Sentado en un bar, detrás mío hay una señora muy mayor llena de bolsas. Sobre su mesa hay una taza de café con leche ya vacía. Está cantando muy bajito. No escucho lo que dice, pero puedo escuchar la melodía.
Intento distraídamente darme vuelta como si buscara algo. Tiene los ojos cerrados. Está abrigada con ropas viejas. Tiene el pelo largo negro y algunas canas perdidas.
Me doy vuelta para seguir escribiendo y vuelve a cantar en susurros. Parece una melodía maternal. De cuna. O de lápida. Si cierro los ojos puedo imaginarla cantando arrodillada frente a una tumba sin nombre. No puedo imaginarla en otro lugar.
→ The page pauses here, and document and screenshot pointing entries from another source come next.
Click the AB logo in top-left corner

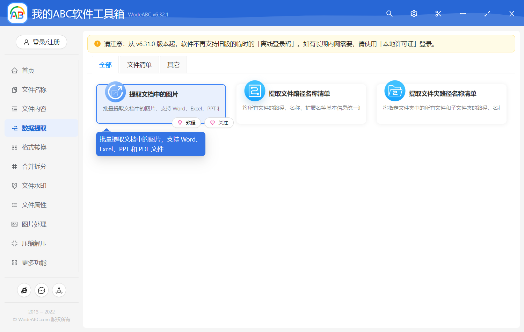tap(17, 13)
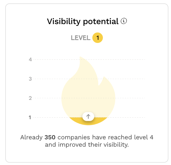The width and height of the screenshot is (171, 165).
Task: Click the gray LEVEL label
Action: [81, 38]
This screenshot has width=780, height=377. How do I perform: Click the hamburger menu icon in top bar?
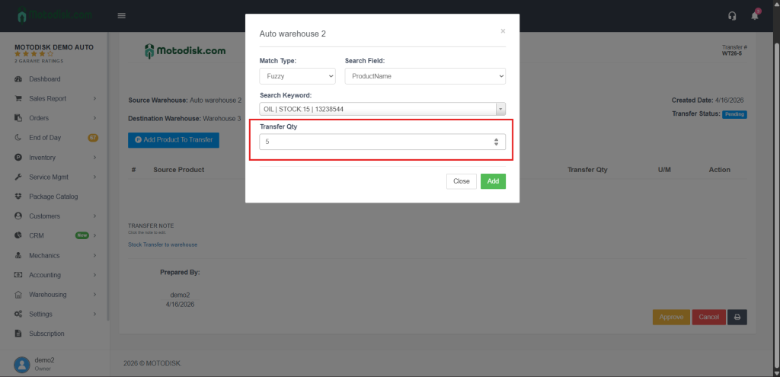pos(122,15)
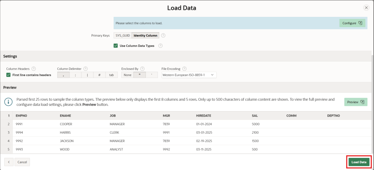
Task: Open the File Encoding dropdown
Action: [189, 75]
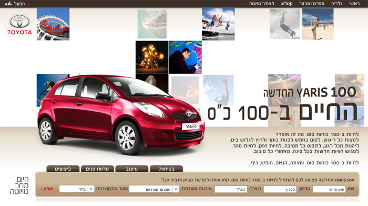This screenshot has height=206, width=368.
Task: Click the לאתר טויוטה link
Action: tap(262, 4)
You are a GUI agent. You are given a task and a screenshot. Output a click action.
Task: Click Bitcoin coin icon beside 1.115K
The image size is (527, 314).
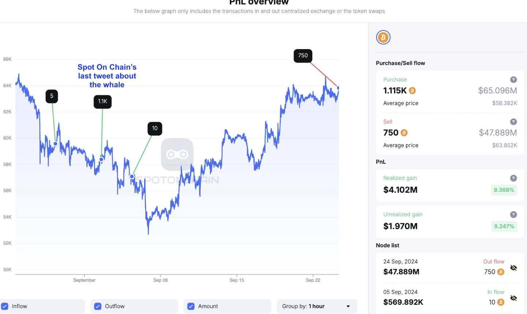pos(412,90)
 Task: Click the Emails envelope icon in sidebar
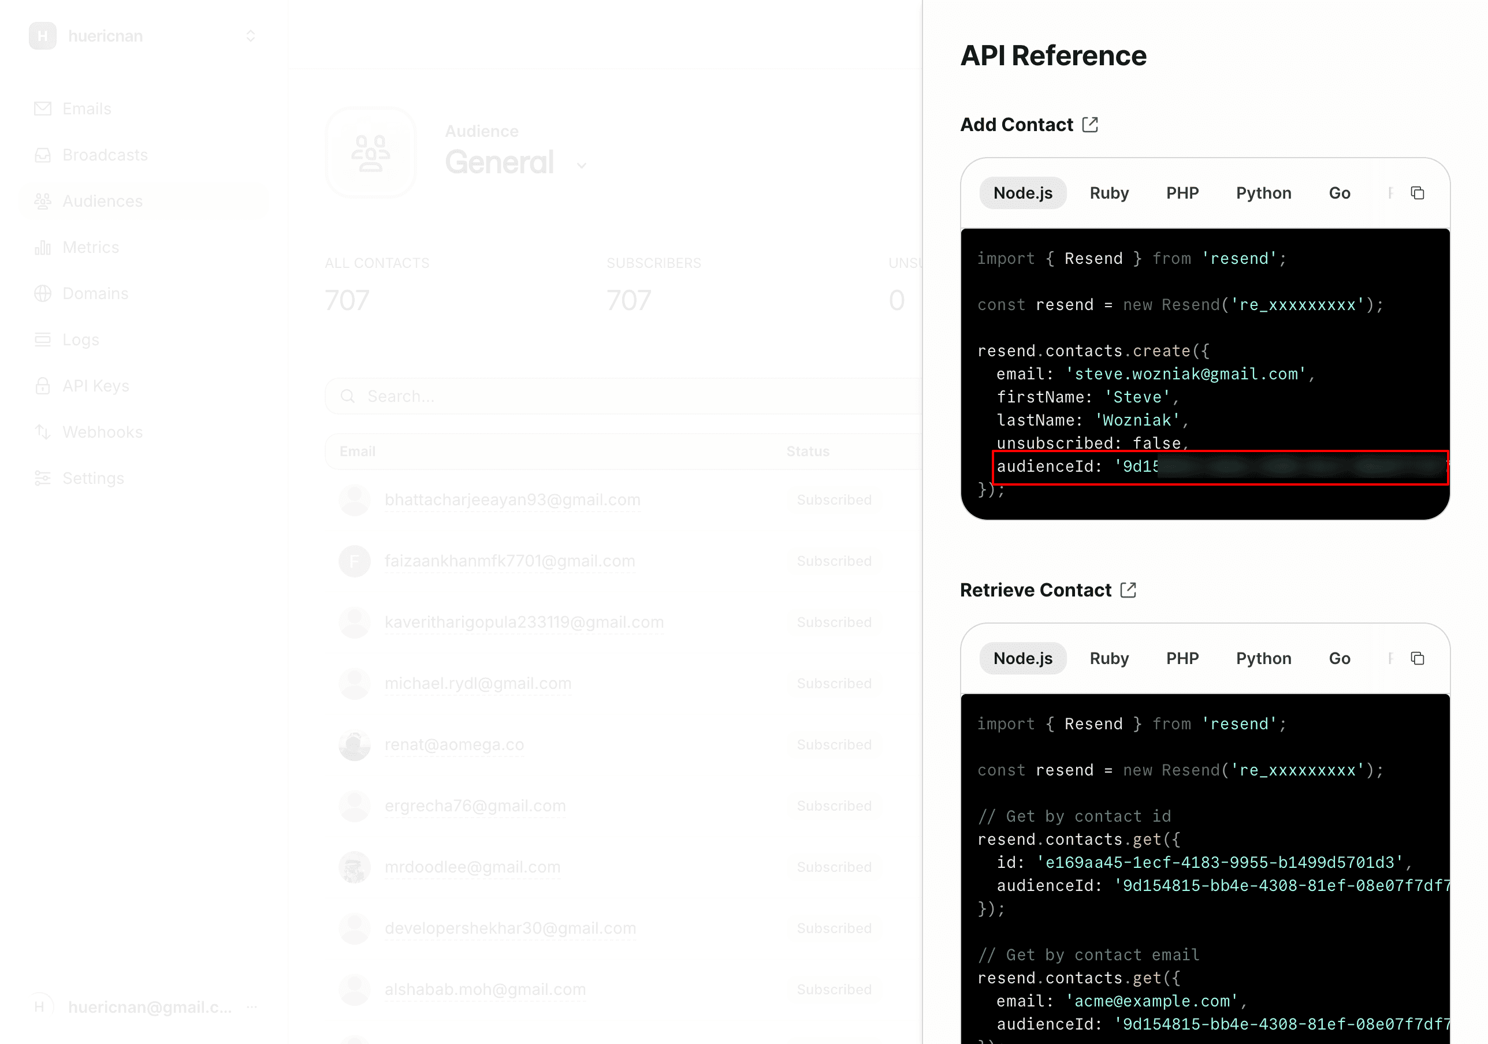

No lo sabía, pero en el cementerio de la Chacarita, hay un sector de indigentes y desconocidos. Allí hay gente enterrada que nadie sabe quién es, ni si tienen familiares. No se por qué, pero puedo verla allí sentada junto a una de esas tumbas. Una específica. Cantado esa melodía. Como si supiera quién está debajo. Mi espalda empieza a crisparse.
Volví a mirar hacia atrás, esta vez, desperezándome. La veo anotar algo en un librito muy pequeño. Pero no puedo seguir viéndola. Si llegara a cruzar una mirada me desmayaría en este momento. Tal vez otro café me devuelva a una temperatura corporal normal. Me siento frío, como si mi piel fuese la de un muerto.